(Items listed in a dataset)
— START —
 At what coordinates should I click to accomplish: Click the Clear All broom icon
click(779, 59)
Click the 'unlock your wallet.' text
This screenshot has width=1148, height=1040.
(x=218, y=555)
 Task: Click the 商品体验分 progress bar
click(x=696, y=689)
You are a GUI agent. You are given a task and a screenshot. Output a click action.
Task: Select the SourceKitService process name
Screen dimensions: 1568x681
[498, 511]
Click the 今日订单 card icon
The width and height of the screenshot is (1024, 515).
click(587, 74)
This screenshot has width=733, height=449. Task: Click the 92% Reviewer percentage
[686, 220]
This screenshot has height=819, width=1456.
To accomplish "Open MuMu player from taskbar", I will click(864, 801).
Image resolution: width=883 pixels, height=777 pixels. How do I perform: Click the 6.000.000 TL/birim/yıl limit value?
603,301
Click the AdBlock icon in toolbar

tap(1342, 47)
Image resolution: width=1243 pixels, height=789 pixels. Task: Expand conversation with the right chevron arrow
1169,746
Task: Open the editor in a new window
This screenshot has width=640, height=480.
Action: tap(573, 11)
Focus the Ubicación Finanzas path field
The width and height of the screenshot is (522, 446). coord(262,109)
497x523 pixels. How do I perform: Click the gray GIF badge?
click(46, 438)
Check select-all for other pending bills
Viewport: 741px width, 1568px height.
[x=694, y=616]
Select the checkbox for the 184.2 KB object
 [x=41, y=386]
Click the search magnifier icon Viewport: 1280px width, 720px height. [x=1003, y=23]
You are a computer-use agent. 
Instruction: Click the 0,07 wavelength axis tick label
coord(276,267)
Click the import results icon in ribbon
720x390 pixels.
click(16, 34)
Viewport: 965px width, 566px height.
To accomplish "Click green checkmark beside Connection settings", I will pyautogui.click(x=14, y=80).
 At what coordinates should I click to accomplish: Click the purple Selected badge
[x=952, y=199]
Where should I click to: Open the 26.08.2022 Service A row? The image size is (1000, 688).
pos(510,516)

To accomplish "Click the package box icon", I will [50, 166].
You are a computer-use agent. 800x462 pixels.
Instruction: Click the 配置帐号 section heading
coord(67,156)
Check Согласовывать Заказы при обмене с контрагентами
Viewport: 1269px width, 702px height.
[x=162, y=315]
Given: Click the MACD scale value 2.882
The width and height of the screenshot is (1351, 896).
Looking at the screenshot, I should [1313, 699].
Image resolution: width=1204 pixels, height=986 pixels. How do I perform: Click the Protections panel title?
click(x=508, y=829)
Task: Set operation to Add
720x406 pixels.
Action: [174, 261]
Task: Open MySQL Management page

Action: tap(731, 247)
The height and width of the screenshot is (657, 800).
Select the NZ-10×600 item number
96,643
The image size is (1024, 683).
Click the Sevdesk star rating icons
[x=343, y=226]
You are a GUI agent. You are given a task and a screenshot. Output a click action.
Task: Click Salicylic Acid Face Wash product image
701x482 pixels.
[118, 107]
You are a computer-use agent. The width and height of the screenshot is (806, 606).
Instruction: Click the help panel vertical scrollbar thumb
— END —
Update the material above by changing every "Instruction" to "Command", leaving everything else as it is.

• [REPLY]:
 At what coordinates should I click to accomplish: Click the Clear All broom icon
click(779, 59)
Click the 'unlock your wallet.' text
This screenshot has width=1148, height=1040.
(x=218, y=555)
 Task: Click the 商品体验分 progress bar
click(x=696, y=689)
You are a GUI agent. You are given a task and a screenshot. Output a click action.
Task: Select the SourceKitService process name
Screen dimensions: 1568x681
[498, 511]
Click the 今日订单 card icon
The width and height of the screenshot is (1024, 515).
click(587, 74)
This screenshot has width=733, height=449. Task: Click the 92% Reviewer percentage
[686, 220]
This screenshot has height=819, width=1456.
To accomplish "Open MuMu player from taskbar", I will click(864, 801).
Image resolution: width=883 pixels, height=777 pixels. How do I perform: Click the 6.000.000 TL/birim/yıl limit value?
603,301
Click the AdBlock icon in toolbar

tap(1342, 47)
Image resolution: width=1243 pixels, height=789 pixels. Task: Expand conversation with the right chevron arrow
1169,746
Task: Open the editor in a new window
This screenshot has width=640, height=480.
Action: tap(573, 11)
Focus the Ubicación Finanzas path field
The width and height of the screenshot is (522, 446). coord(262,109)
497x523 pixels. How do I perform: Click the gray GIF badge?
click(46, 438)
Check select-all for other pending bills
Viewport: 741px width, 1568px height.
[x=694, y=616]
Select the checkbox for the 184.2 KB object
 [x=41, y=386]
Click the search magnifier icon Viewport: 1280px width, 720px height. [x=1003, y=23]
You are a computer-use agent. 
Command: Click the 0,07 wavelength axis tick label
coord(276,267)
Click the import results icon in ribbon
720x390 pixels.
click(16, 34)
Viewport: 965px width, 566px height.
To accomplish "Click green checkmark beside Connection settings", I will pyautogui.click(x=14, y=80).
 At what coordinates should I click to accomplish: Click the purple Selected badge
[x=952, y=199]
Where should I click to: Open the 26.08.2022 Service A row? The image size is (1000, 688).
pos(510,516)

To accomplish "Click the package box icon", I will [50, 166].
You are a computer-use agent. 800x462 pixels.
Command: Click the 配置帐号 section heading
coord(67,156)
Check Согласовывать Заказы при обмене с контрагентами
Viewport: 1269px width, 702px height.
[x=162, y=315]
Given: Click the MACD scale value 2.882
The width and height of the screenshot is (1351, 896).
Looking at the screenshot, I should [1313, 699].
Image resolution: width=1204 pixels, height=986 pixels. How do I perform: Click the Protections panel title?
click(x=508, y=829)
Task: Set operation to Add
720x406 pixels.
Action: [174, 261]
Task: Open MySQL Management page

Action: tap(731, 247)
The height and width of the screenshot is (657, 800).
Select the NZ-10×600 item number
96,643
The image size is (1024, 683).
Click the Sevdesk star rating icons
[x=343, y=226]
You are a GUI agent. You are given a task and a screenshot. Output a click action.
Task: Click Salicylic Acid Face Wash product image
701x482 pixels.
[118, 107]
You are a computer-use agent. The width and height of the screenshot is (806, 606).
Command: Click the help panel vertical scrollbar thumb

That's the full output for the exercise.